Siyi Wang,Sinan Wang,Yujia Fan,Xiaolei Li,Yepang Liu
2024-10-16
Abstract:With the rapid development of web technology, more and more software applications have become web-based in the past decades. To ensure software quality and user experience, various techniques have been proposed to automatically test web applications by interacting with their GUIs. To achieve high functional coverage, web GUI testing tools often need to generate high-quality text inputs and interact with the associated GUI elements (e.g., click submit buttons). However, developing a holistic approach that solves both subtasks is challenging because the web GUI context can be complicated and highly dynamic, which makes it hard to process programmatically. The recent development of large vision-language models (LVLM) provides new opportunities to handle these longstanding problems. This paper proposes VETL, the first LVLM-driven end-to-end web testing technique. With LVLM's scene understanding capabilities, VETL can generate valid and meaningful text inputs focusing on the local context, while avoiding the need to extract precise textual attributes. The selection of associated GUI elements is formulated as a visual question-answering problem, allowing LVLM to capture the logical connection between the input box and the relevant element based on visual instructions. Further, the GUI exploration is guided by a multi-armed bandit module employing a curiosity-oriented strategy. Experiments show that VETL effectively explores web state/action spaces and detects bugs. Compared with WebExplor, the state-of-the-art web testing technique, VETL can discover 25% more unique web actions on benchmark websites. Moreover, it can expose functional bugs in top-ranking commercial websites, which the website maintainers have confirmed. Our work makes the first attempt at leveraging LVLM in end-to-end GUI testing, demonstrating promising results in this research direction.
Software Engineering
What problem does this paper attempt to address?

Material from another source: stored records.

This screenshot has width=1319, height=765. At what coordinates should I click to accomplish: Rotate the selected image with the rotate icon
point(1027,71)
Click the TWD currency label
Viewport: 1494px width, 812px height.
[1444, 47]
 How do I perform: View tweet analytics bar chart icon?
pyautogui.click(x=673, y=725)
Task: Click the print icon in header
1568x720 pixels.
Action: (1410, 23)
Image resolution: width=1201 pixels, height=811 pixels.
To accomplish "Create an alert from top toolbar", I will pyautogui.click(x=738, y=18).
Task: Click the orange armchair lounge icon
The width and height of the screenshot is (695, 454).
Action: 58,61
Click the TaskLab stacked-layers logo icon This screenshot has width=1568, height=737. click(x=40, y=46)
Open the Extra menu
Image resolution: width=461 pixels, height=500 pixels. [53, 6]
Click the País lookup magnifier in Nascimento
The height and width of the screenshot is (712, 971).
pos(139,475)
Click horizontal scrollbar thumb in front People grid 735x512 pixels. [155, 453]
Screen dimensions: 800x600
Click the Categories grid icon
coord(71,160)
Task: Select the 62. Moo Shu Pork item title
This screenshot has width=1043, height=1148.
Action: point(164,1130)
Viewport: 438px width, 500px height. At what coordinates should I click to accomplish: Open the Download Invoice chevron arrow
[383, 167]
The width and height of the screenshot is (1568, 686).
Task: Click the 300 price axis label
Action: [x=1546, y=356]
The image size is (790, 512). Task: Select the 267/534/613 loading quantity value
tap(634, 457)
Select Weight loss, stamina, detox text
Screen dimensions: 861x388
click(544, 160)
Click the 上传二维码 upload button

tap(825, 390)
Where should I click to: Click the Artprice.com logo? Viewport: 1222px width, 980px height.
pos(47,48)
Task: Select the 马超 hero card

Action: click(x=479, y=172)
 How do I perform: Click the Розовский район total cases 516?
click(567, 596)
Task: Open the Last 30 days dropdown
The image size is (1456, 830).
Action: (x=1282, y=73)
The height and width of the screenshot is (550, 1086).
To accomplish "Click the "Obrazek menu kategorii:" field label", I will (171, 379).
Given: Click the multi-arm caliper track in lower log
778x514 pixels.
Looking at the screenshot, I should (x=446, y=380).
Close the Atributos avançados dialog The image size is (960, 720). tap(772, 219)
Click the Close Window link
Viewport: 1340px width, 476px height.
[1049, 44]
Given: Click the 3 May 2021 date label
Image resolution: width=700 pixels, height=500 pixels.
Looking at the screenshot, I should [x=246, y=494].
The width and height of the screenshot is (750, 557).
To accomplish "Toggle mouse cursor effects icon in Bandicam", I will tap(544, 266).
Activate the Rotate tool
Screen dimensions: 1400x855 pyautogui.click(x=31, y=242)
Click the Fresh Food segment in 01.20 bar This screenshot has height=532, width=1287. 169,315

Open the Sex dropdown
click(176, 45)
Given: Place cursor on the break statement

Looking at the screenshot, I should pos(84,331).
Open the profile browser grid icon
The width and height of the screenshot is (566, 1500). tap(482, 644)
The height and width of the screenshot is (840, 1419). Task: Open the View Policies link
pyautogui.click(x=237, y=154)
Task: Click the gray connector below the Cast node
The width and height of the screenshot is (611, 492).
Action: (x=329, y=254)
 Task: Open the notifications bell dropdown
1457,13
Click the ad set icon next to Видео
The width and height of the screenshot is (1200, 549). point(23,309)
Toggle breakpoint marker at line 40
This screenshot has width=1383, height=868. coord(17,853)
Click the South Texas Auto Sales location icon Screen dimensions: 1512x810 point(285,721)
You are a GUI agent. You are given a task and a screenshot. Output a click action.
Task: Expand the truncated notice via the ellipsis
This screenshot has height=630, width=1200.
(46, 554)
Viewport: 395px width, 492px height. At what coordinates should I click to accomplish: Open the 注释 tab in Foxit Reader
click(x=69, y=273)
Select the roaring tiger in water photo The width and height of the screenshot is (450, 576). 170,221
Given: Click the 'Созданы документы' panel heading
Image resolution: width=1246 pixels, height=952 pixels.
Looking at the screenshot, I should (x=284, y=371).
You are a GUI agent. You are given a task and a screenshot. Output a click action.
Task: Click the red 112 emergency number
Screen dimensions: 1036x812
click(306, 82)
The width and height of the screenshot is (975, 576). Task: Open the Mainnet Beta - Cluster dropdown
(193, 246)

The paper attempts to address the problem of generating high-quality text inputs and selecting relevant GUI elements in automated Web GUI testing to improve test coverage and functionality detection capabilities. Specifically: 1. **Generating high-quality text inputs**: Existing Web GUI testing tools struggle to generate effective and meaningful text inputs, especially for applications requiring specific types of input (e.g., departure and destination in flight booking). These tools typically generate random text inputs, which limits their test coverage. 2. **Selecting relevant GUI elements**: In Web GUI testing, selecting interactive elements related to input fields (such as clicking the submit button) is also a key task. Traditional testing methods find it difficult to capture the logical relationship between input fields and their related elements. 3. **Handling complex Web GUI contexts**: The context of Web GUIs is often very complex and highly dynamic, making programmatic handling difficult. Existing methods often rely on extracting precise text attributes, but in practical applications, these attributes may be unclear or nonexistent. To address these issues, the paper proposes VETL (Vision-Enhanced Testing Loop), an end-to-end Web testing technique based on large vision-language models (LVLM). VETL leverages the scene understanding capabilities of LVLM to generate effective text inputs and selects relevant GUI elements through visual question-answering tasks, thereby improving test coverage and functionality detection capabilities. Experimental results show that VETL performs excellently in exploring Web state space and detecting functional defects, discovering more unique Web actions and functional defects compared to existing Web testing techniques.